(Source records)
☆ ☆ ☆ ☆ ☆
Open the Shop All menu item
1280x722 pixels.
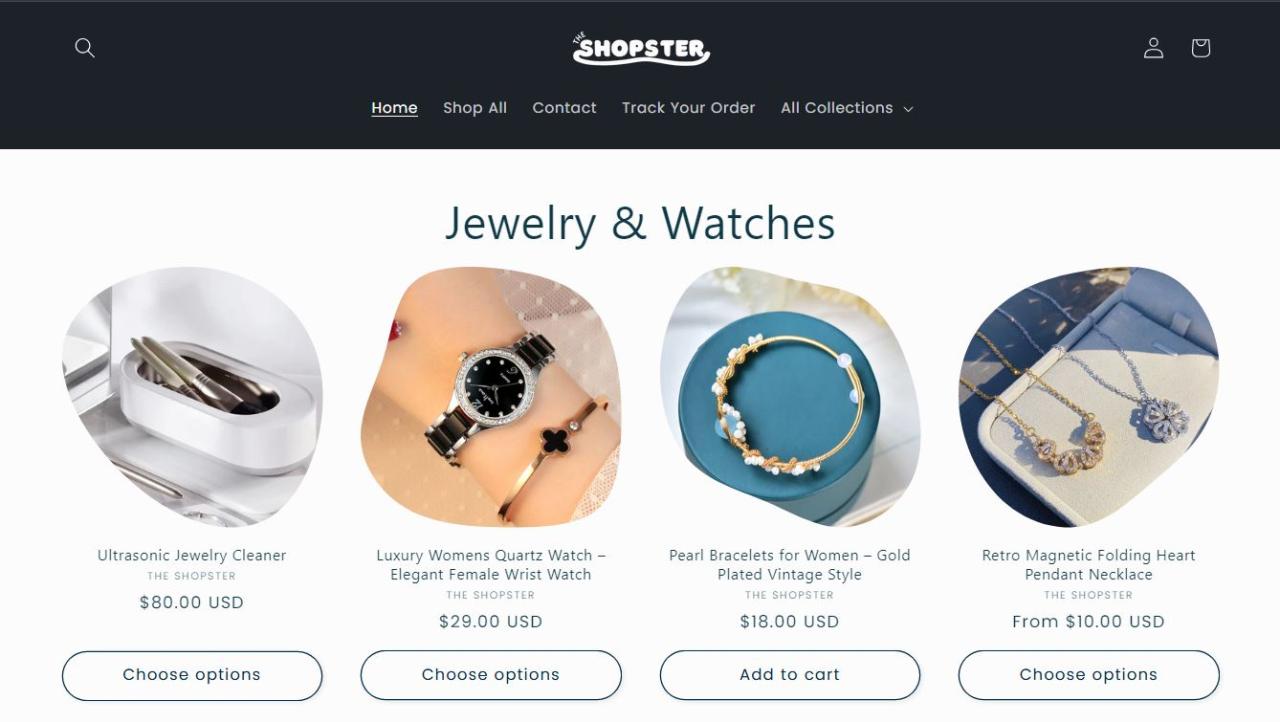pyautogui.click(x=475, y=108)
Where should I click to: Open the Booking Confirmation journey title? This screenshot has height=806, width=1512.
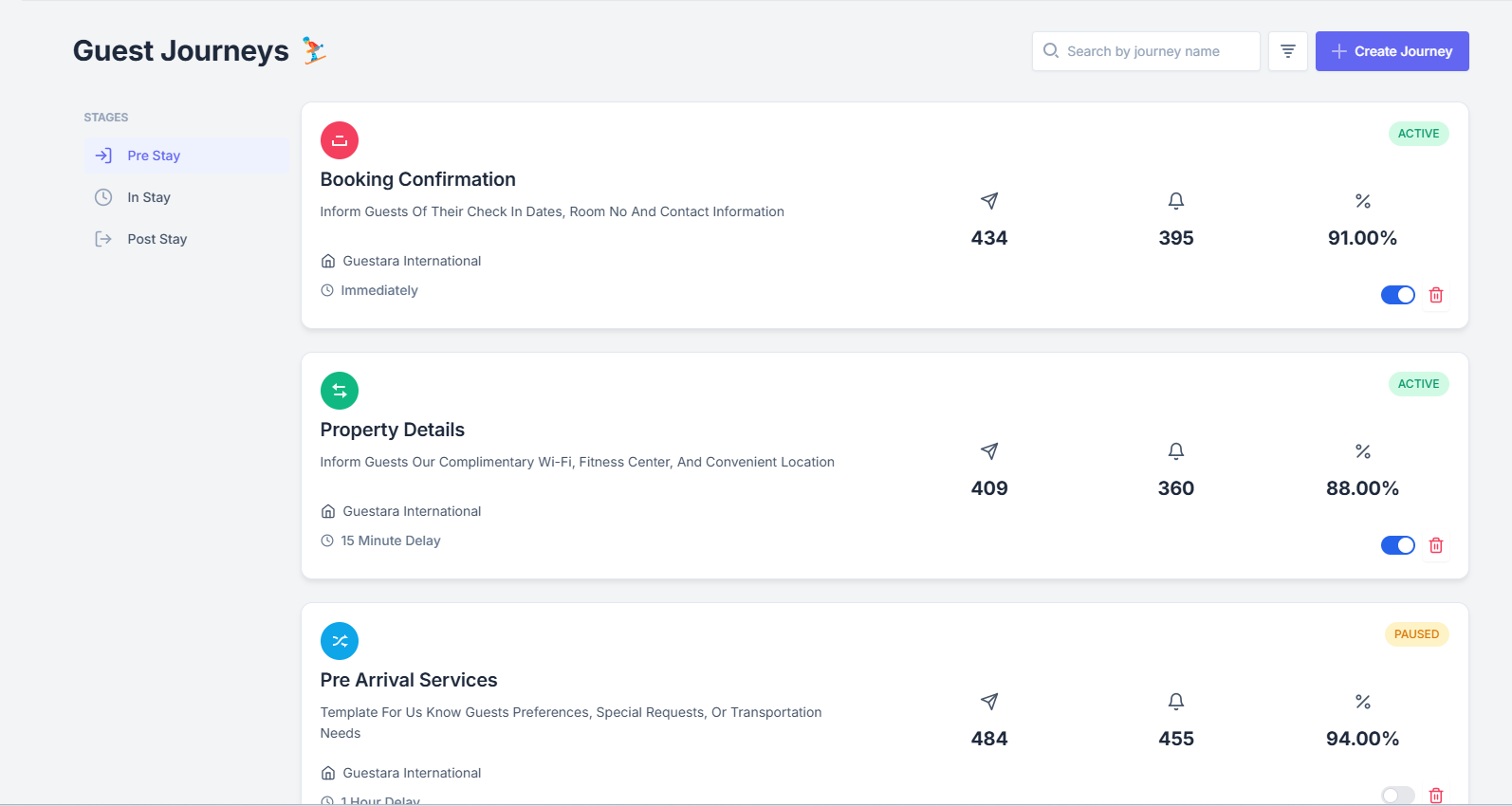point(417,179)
☆ ☆ ☆ ☆ ☆
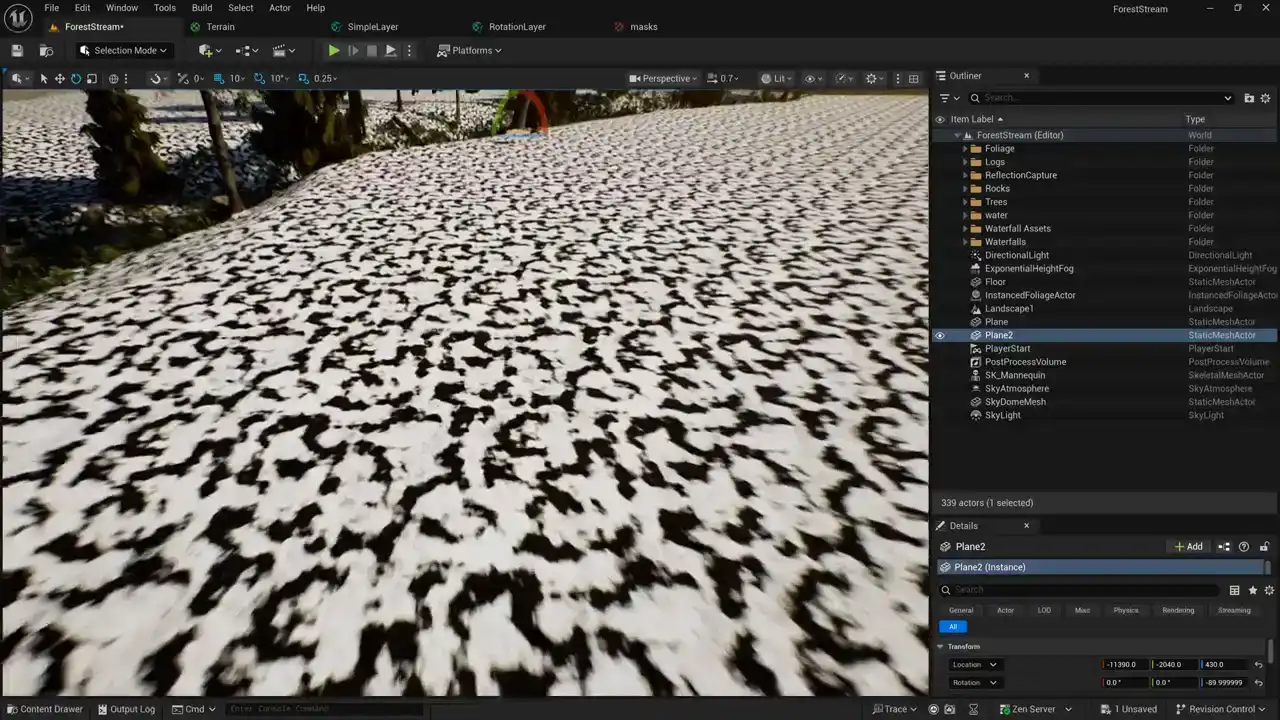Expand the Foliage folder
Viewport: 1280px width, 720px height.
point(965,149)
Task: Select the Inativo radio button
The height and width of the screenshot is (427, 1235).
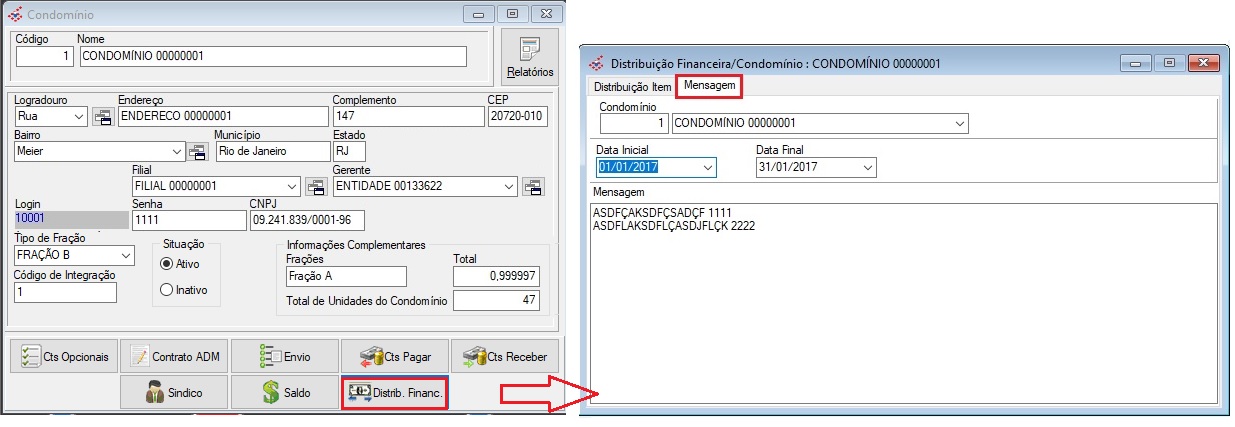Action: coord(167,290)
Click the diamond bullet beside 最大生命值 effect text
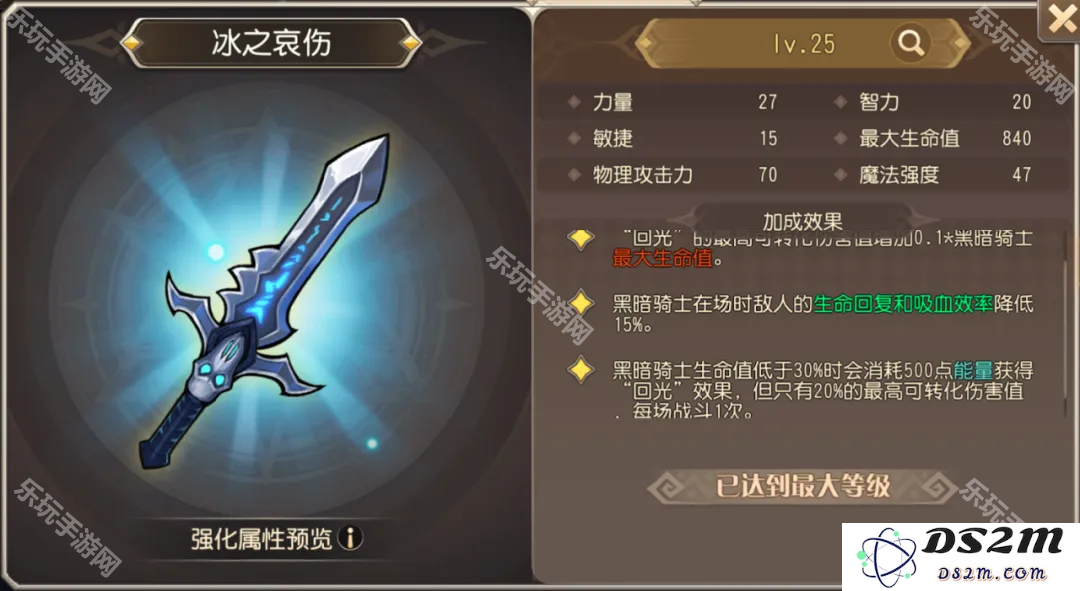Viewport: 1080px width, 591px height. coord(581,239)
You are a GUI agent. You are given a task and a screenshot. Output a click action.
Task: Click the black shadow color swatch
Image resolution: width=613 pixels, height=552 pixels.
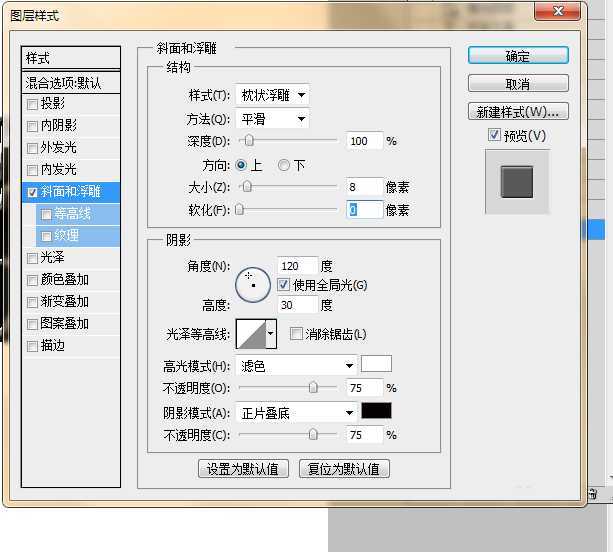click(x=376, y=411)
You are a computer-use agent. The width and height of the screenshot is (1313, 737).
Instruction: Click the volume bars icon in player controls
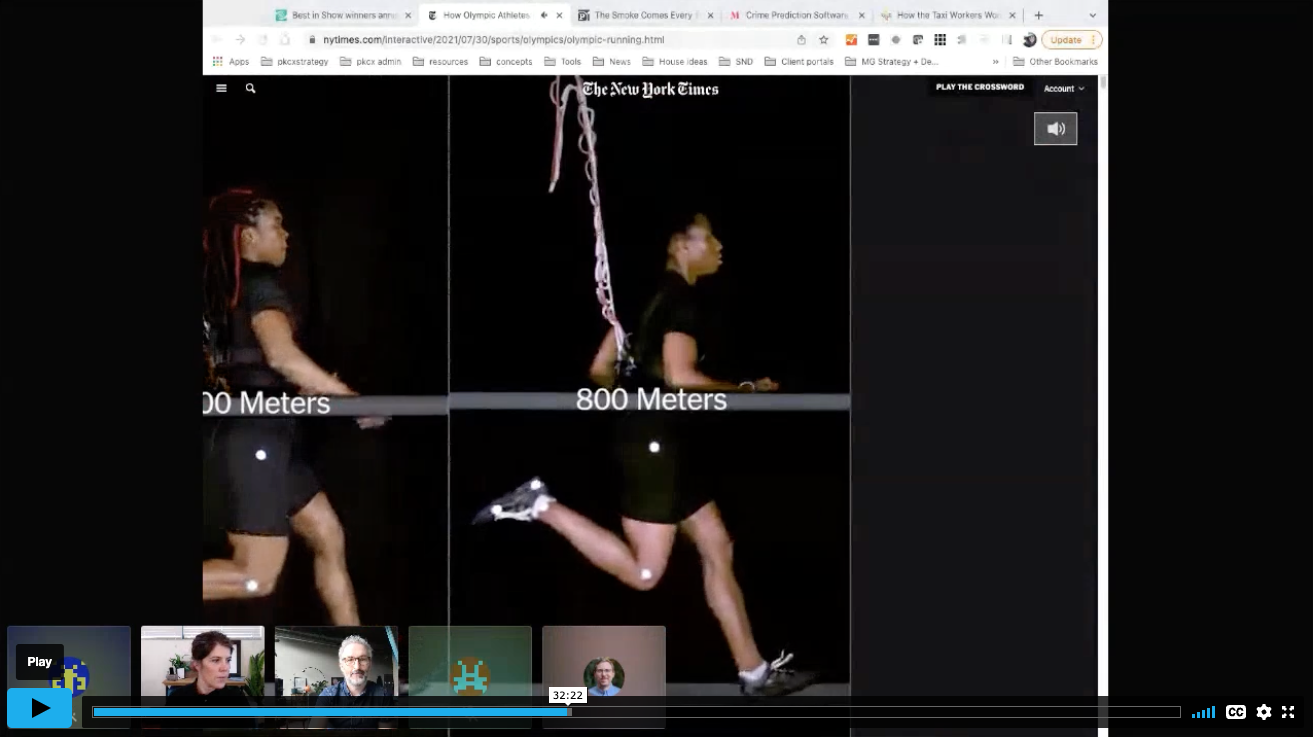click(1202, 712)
☆ ☆ ☆ ☆ ☆
### THE TASK:
Whenever the word "agent" appears in a line above, copy that line.

### ANSWER BOX:
You are a GUI agent. You are given a task and a screenshot. Output a click action.
You are a computer-use agent. The width and height of the screenshot is (1313, 737).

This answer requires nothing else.